Short exercise 1
Output the passage of the Unstoppable review that runs from "Unstoppable plays out" up to and including "movie will do.", copied word for word.

Passage given
#####

Posted : 5 years, 2 months ago on 24 May 2012 02:23 (A review of Unstoppable)

Unstoppable plays out like a basic action thriller that keeps us engaged the entire time. With the train as the center of the story, in a way we get transported back to the days of great entertainment, where the storyline is simple, characters pure, and the dialogue isn't overdone. Here is an action film that stays on track and keeps you glued to the edge of your seat until the high-intensity climax is over. It operates at gut-level mode, as we get to follow all the twists and turns of the main character, runaway train #777. Unstoppable is a summer movie action blockbuster released in a winter spot that doesn't pause for a breath as it picks up steam, and most likely you won't either. It's one of those mindless thrillers that was made so well you probably will miss a lot of the detail as the movie literally sweeps you away, which is what a great action movie will do.

#####

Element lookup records

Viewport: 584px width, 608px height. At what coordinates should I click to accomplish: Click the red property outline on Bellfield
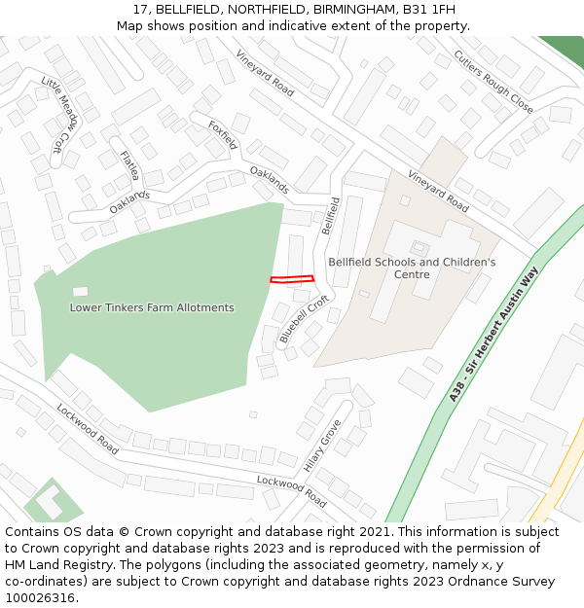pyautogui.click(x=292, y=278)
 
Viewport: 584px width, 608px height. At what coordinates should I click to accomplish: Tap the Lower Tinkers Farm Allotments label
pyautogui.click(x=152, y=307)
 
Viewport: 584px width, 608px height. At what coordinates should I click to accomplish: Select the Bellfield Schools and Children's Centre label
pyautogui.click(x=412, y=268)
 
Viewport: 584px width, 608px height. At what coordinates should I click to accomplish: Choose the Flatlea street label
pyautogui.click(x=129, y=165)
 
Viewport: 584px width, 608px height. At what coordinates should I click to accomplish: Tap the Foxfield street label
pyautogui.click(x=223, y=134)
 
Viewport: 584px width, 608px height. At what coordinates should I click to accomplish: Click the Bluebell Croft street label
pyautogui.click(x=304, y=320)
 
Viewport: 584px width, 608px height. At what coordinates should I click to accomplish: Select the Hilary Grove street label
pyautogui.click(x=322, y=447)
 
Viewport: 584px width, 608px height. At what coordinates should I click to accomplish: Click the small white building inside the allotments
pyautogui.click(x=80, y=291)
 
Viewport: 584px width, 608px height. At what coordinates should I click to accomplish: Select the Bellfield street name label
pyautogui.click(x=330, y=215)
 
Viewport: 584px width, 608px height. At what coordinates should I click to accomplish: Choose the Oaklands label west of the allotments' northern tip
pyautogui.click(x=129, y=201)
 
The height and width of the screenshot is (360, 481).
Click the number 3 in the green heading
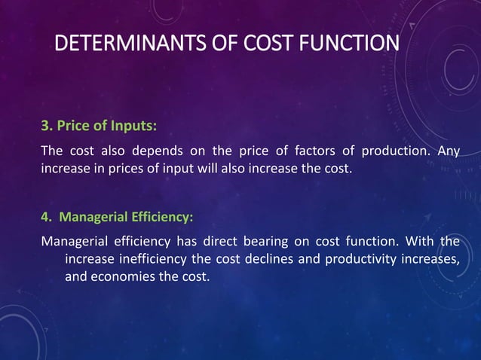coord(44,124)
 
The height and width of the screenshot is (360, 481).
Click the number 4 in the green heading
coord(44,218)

#####

Short exercise 2
Return the lines of the records from the line with "Foxfield street label" up to and including the line with "pyautogui.click(x=129, y=201)", reproducing each one without any change.

Task solution 1
Unstoppable plays out like a basic action thriller that keeps us engaged the entire time. With the train as the center of the story, in a way we get transported back to the days of great entertainment, where the storyline is simple, characters pure, and the dialogue isn't overdone. Here is an action film that stays on track and keeps you glued to the edge of your seat until the high-intensity climax is over. It operates at gut-level mode, as we get to follow all the twists and turns of the main character, runaway train #777. Unstoppable is a summer movie action blockbuster released in a winter spot that doesn't pause for a breath as it picks up steam, and most likely you won't either. It's one of those mindless thrillers that was made so well you probably will miss a lot of the detail as the movie literally sweeps you away, which is what a great action movie will do.

Task solution 2
Viewport: 584px width, 608px height. At what coordinates should I click to accomplish: Tap the Foxfield street label
pyautogui.click(x=223, y=134)
 
Viewport: 584px width, 608px height. At what coordinates should I click to accomplish: Click the Bluebell Croft street label
pyautogui.click(x=304, y=320)
 
Viewport: 584px width, 608px height. At what coordinates should I click to accomplish: Select the Hilary Grove street label
pyautogui.click(x=322, y=447)
 
Viewport: 584px width, 608px height. At what coordinates should I click to accomplish: Click the small white building inside the allotments
pyautogui.click(x=80, y=291)
 
Viewport: 584px width, 608px height. At what coordinates should I click to accomplish: Select the Bellfield street name label
pyautogui.click(x=330, y=215)
 
Viewport: 584px width, 608px height. At what coordinates should I click to accomplish: Choose the Oaklands label west of the allotments' northern tip
pyautogui.click(x=129, y=201)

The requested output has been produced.